Once you’ve started collecting names and information, and organizing it for easy access, you can start getting queries out there. I’m assuming you know how to write a good query (that’s a whole different lesson package, and one I’m probably not the best teacher for).
Every agent or publisher has their own quirks on what they want to see in a query, and how it should be presented. Hopefully, this is clearly described somewhere on their website or another agent listing. Don’t argue with them. They want two chapters, send two. Not three. And always the first chapters–don’t skip around. They want a synopsis, send one. They want it in cuneiform on clay tablets, go with it. I had one agent who wanted the query in big type because she had bad eyes.

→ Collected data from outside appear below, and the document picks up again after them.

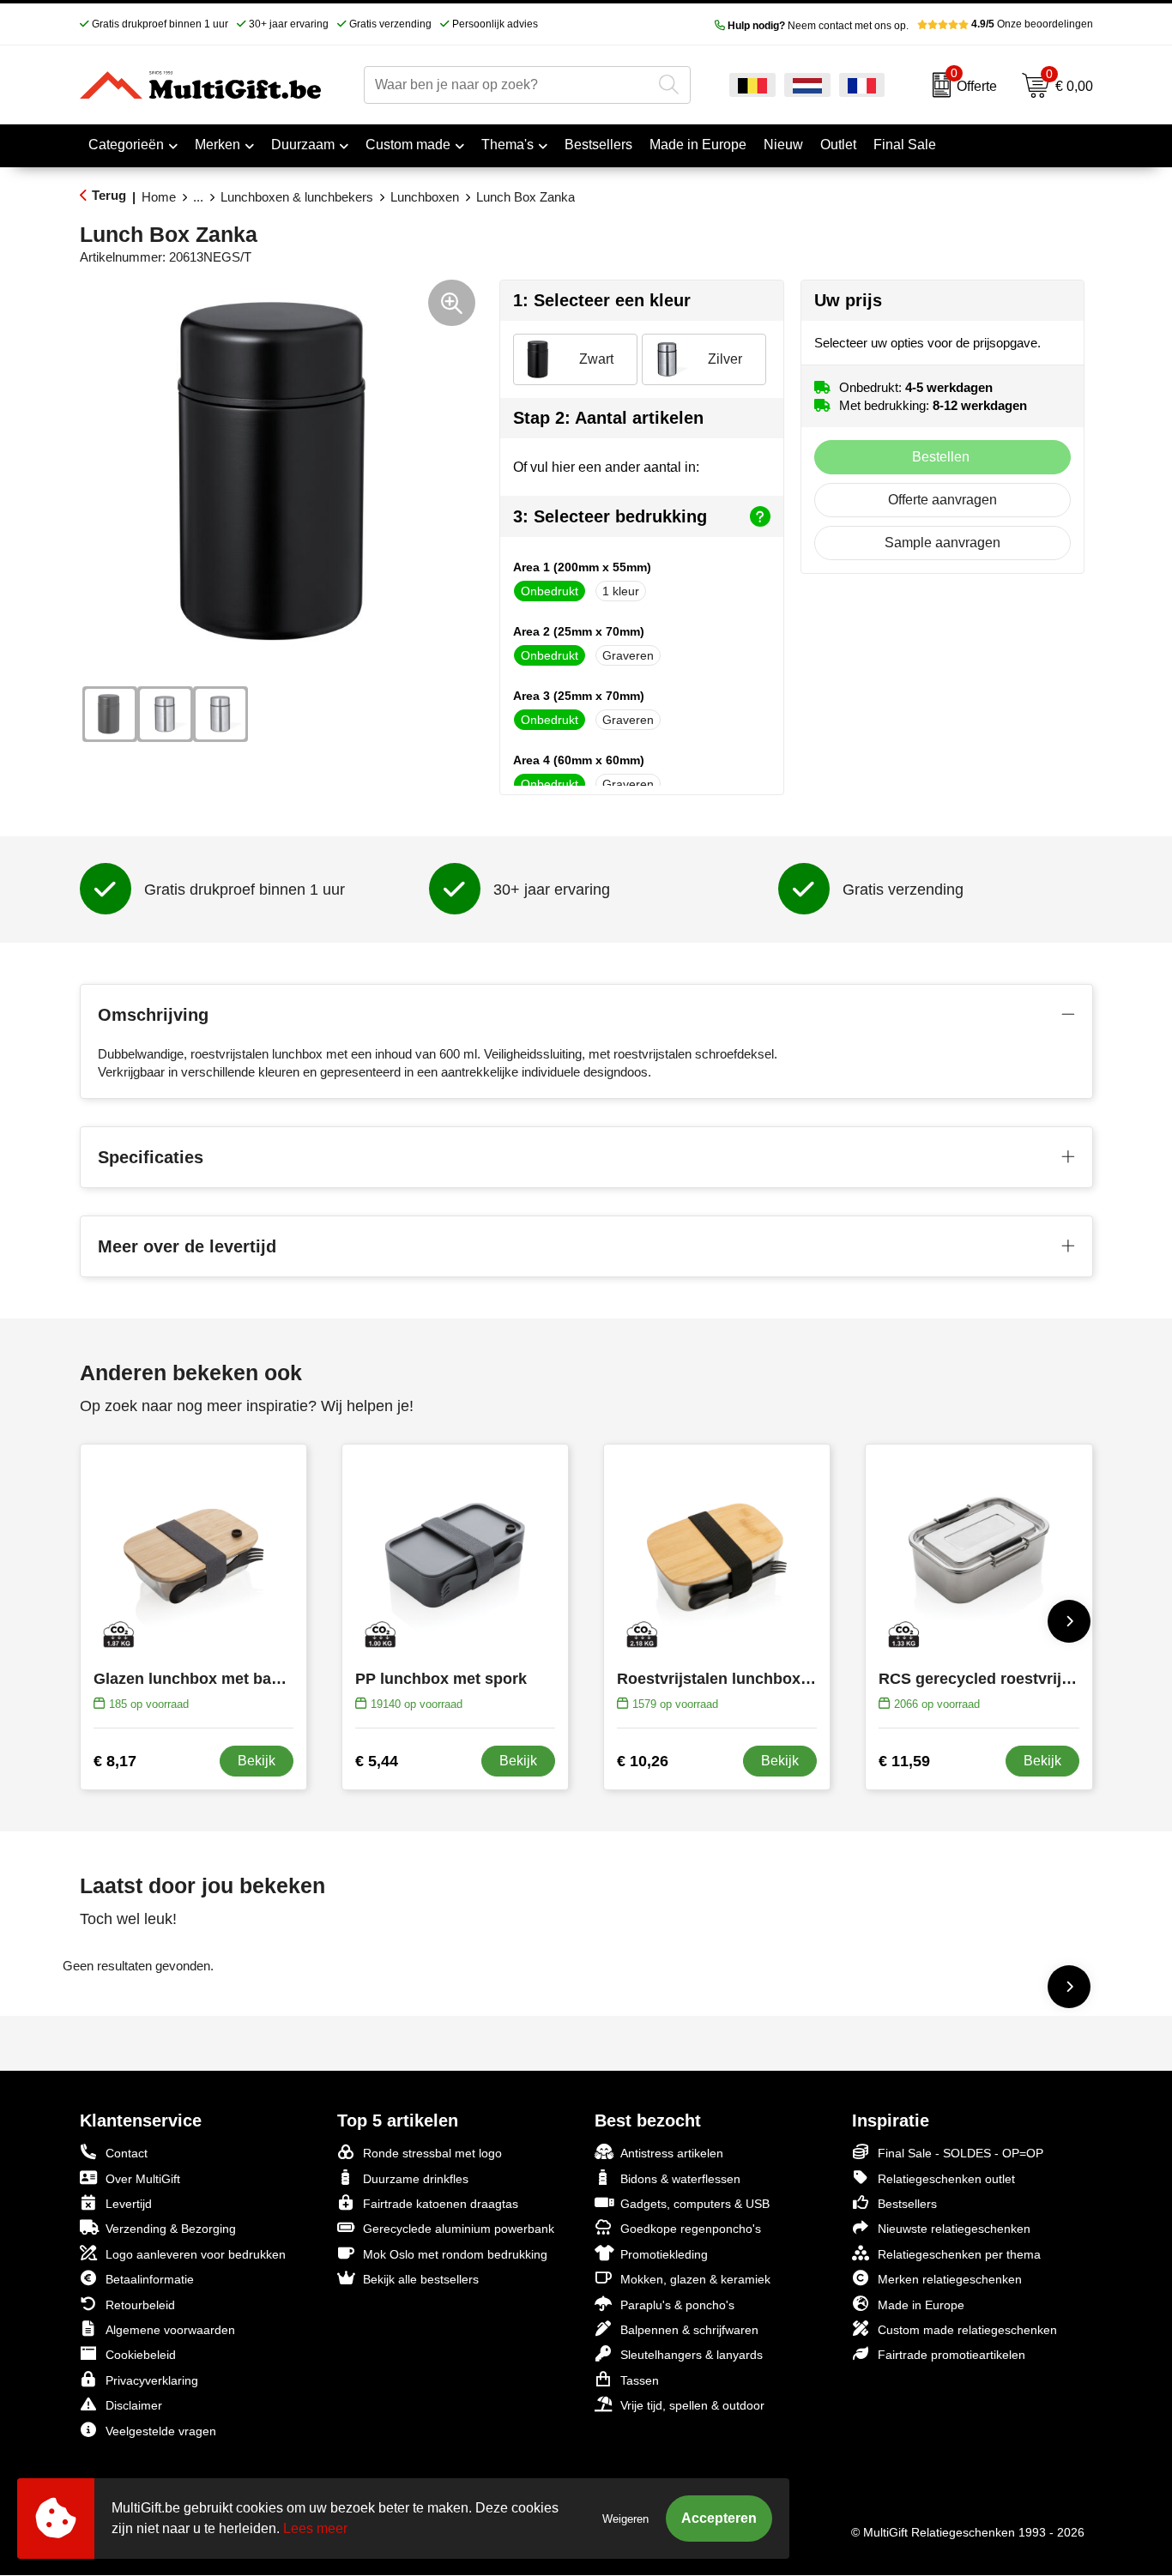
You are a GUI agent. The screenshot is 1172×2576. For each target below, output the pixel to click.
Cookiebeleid (141, 2355)
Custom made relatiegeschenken (967, 2330)
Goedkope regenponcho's (690, 2228)
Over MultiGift (143, 2179)
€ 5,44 (376, 1761)
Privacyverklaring (152, 2380)
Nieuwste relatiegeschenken (954, 2228)
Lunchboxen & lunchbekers (297, 197)
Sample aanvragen (942, 542)
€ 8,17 (115, 1761)
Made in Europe (921, 2305)
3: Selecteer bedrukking (610, 516)
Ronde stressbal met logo (432, 2153)
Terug (109, 195)
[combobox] (507, 85)
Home (159, 197)
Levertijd (129, 2204)
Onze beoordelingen (1032, 24)
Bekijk (256, 1760)
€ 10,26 (642, 1761)
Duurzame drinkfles (415, 2179)
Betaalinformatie (150, 2279)
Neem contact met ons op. (818, 26)
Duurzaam (303, 144)
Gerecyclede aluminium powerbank (458, 2228)
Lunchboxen (424, 197)
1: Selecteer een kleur (602, 300)
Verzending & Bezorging (171, 2228)
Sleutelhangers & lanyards (691, 2355)
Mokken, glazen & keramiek (695, 2279)
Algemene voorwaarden (170, 2330)
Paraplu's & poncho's (677, 2305)
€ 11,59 (904, 1761)
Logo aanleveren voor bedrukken (196, 2254)
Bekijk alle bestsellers (421, 2279)
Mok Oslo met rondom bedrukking (455, 2254)
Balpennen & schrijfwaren (689, 2330)
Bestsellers (907, 2204)
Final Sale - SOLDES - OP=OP (960, 2153)
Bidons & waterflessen (680, 2179)
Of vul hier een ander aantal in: (606, 467)
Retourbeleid (140, 2305)
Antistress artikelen (671, 2153)
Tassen (639, 2380)
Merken (217, 144)
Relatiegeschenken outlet (946, 2179)
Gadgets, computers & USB (695, 2204)
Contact (127, 2153)
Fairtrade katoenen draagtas (440, 2204)
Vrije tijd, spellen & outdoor (692, 2405)
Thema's (507, 144)
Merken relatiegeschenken (950, 2279)
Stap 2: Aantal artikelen (608, 417)
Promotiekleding (664, 2254)
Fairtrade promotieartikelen (951, 2355)
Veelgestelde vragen (161, 2431)
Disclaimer (134, 2405)
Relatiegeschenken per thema (959, 2254)
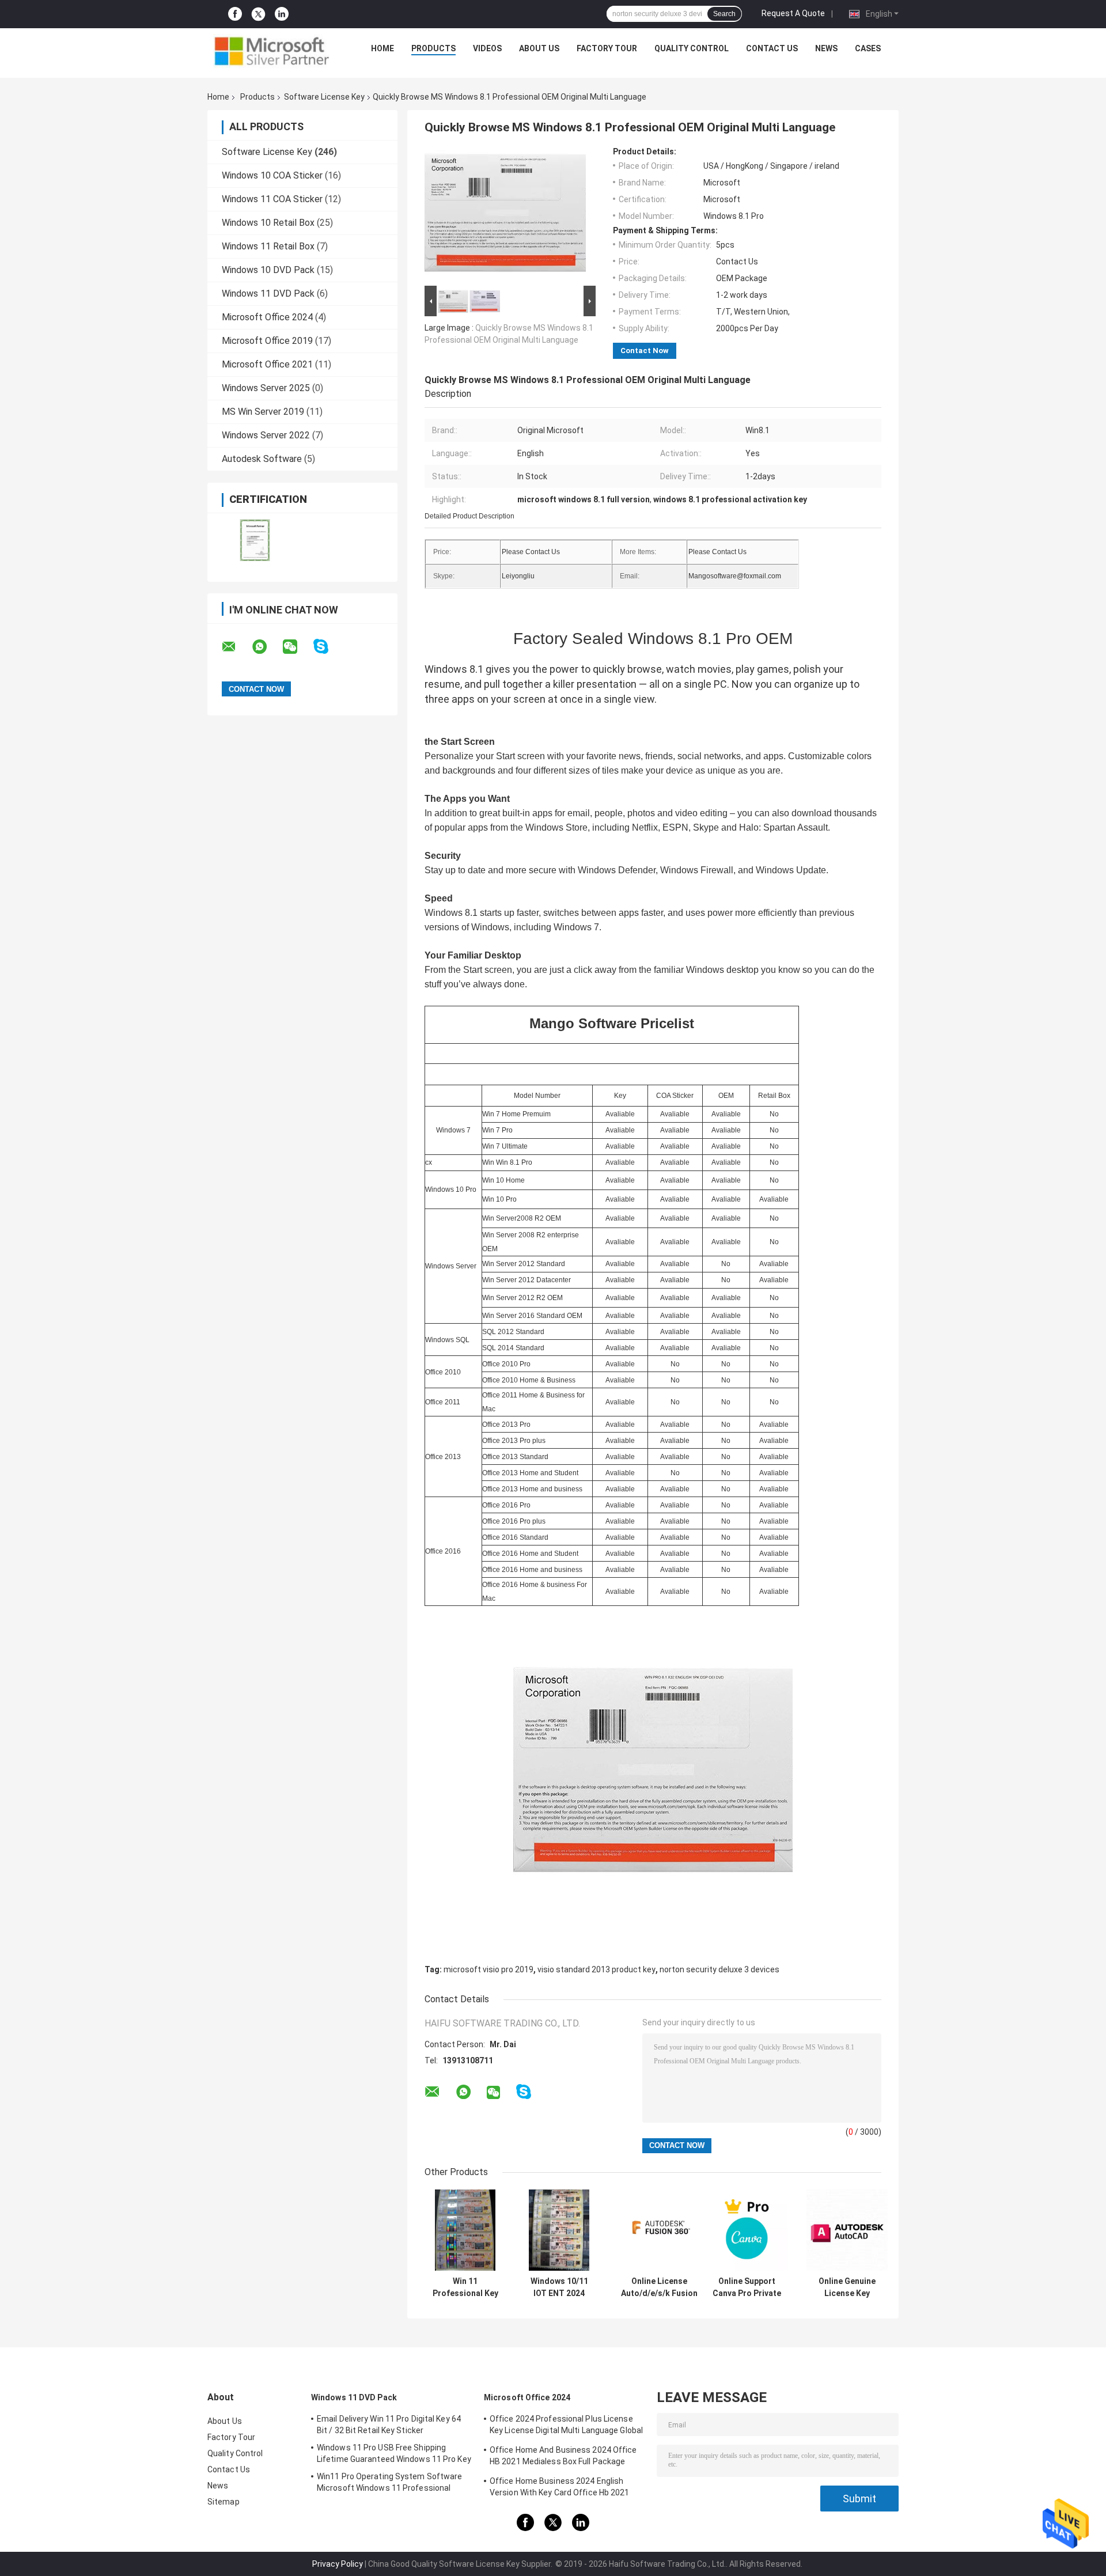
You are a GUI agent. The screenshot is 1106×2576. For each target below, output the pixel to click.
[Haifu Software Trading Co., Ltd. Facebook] (235, 14)
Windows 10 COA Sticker (272, 175)
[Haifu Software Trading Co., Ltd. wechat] (297, 647)
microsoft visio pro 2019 (488, 1969)
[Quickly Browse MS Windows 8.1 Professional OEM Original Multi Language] (505, 215)
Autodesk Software (262, 458)
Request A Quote (793, 13)
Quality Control (691, 48)
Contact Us (772, 48)
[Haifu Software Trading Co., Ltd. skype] (328, 646)
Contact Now (644, 350)
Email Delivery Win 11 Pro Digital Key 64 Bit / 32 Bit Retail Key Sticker (389, 2424)
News (826, 48)
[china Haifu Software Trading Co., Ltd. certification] (254, 540)
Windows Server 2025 (266, 387)
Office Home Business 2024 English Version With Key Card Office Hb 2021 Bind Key (560, 2488)
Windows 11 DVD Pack (268, 293)
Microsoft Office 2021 (267, 364)
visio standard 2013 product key (596, 1969)
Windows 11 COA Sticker (272, 199)
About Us (539, 48)
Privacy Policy (337, 2564)
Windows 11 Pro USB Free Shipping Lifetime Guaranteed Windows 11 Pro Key (394, 2453)
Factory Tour (607, 48)
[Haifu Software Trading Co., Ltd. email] (236, 647)
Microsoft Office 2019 (267, 340)
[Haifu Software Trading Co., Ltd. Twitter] (258, 14)
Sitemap (223, 2501)
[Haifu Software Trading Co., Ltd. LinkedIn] (281, 14)
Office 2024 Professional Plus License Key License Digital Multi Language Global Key (566, 2426)
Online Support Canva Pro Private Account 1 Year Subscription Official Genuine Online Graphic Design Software (747, 2287)
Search (724, 14)
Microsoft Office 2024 (267, 317)
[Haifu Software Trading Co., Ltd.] (271, 51)
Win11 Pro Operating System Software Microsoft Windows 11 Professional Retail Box (390, 2484)
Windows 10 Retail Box (268, 222)
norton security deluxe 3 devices (719, 1969)
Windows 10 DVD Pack (268, 269)
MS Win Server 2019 (263, 411)
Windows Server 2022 (266, 435)
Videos (487, 48)
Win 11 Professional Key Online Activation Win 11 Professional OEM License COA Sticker (465, 2287)
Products (433, 48)
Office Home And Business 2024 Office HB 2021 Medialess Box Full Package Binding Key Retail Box (563, 2457)
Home (382, 48)
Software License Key (324, 96)
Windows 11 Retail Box (268, 246)
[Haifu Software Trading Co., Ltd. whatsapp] (266, 647)
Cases (868, 48)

Since my first rounds a few years back, things have changed a bit. When I started, most agents didn’t like e-mail queries. Now most of them do. They’ll let you know their preferences. Some agencies now have on-line forms to fill out and submit. This is good news for authors because it makes things easier. There’s a down side too, which I’ll get to in a minute.
Most e-mail queries involve actually putting everything (query, synopsis, sample chapters) into the body of the e-mail. “Attachments” are a no-no, with very few exceptions. It can be difficult to format everything in a single e-mail so it all looks good before you send it. If you’re not sure how it’s going to come out the other end, copy the e-mail and then send it to yourself as a test to see if it goes through okay.
Make folders in your e-mail program to store copies of the query, and any responses you might get.
Once you have a nice e-mail query formatted and edited, you can save it as “boilerplate” template to generate other queries by just copying it into the new e-mail and changing names, addresses, and maybe a few other details that “tune” the query to what you know about the agent.
Be careful when you do this! It’s way too easy to accidentally fire off a query to Agent B with the name or address of Agent A still on it. This will not make a good impression on Agent B. I’ve never actually done this in an e-mail, but I’ve come pretty close. I’m paranoid enough now that I don’t put the destination e-mail address in the “send to” box until I’m sure it’s triple-checked and ready to go. No chance of hitting “send” when I meant to hit “paste” or something.
Some of the above applies to “hard copy” queries, too, which a few agents still ask for. If you have a word processing template you use to print out query letters, be careful with names and addresses. When I send snail mail queries, I put the query and sample pages flat in a nice 9×12 white business envelope (not the manila ones with the little claspy things). I do this even for single-page queries. It makes it easier to drop the self-addressed stamped envelope inside without having to fold it up in some weird way.
Most agents don’t mind if you query more than one at the same time, but keep the numbers down so you can keep track more easily. Also, this allows some time to get some responses back before your next round. I usually do about five or six at the most in any one shot, then let that simmer for a month. Of course, if I spot some hot prospect in the meantime…
When you’ve sent it all out, then you wait. And wait.
That brings me to that “down side” I brought up earlier. Rejection can be discouraging. Believe me, I know. But worse is never hearing anything back. I mentioned that a lot more agents are willing to take e-mail submissions now. Unfortunately, this seems to be associated with a growing number of “you’ll hear from us if we’re interested” policies instead of an actual rejection note.
Some agents will at least put a specific time limit on it, anywhere from two to eight weeks: “If you don’t hear from us in eight weeks, assume we’re not interested.” But others don’t even do that. You might find a lot of queries on your list just “hanging fire.” Did they pass on it? Or like many agents, are they so loaded that they just can’t get to yours for a while?
I don’t like this. How hard can it be to fire off a form e-mail? All you’ve got to fill in is an address! But what are you going to do, right? For the time being, I’m putting an arbitrary eight weeks as the outside limit if it’s not specified by the agent. Maybe I’ll get a pleasant surprise ten weeks out, but I’m not holding my breath.
In all these “advice” posts, remember that I’m no expert. I’ve never even had anything published by a major publisher. I’m just putting down a bit of what I’ve been learning along the way.
Believe me, it’s more entertaining than my writing diary: “1,229 words today. Still trying to fill in that damn plot hole. Found out bears can be nocturnal. Whew. Finished bear scene. Learned about Mouse Fishing.”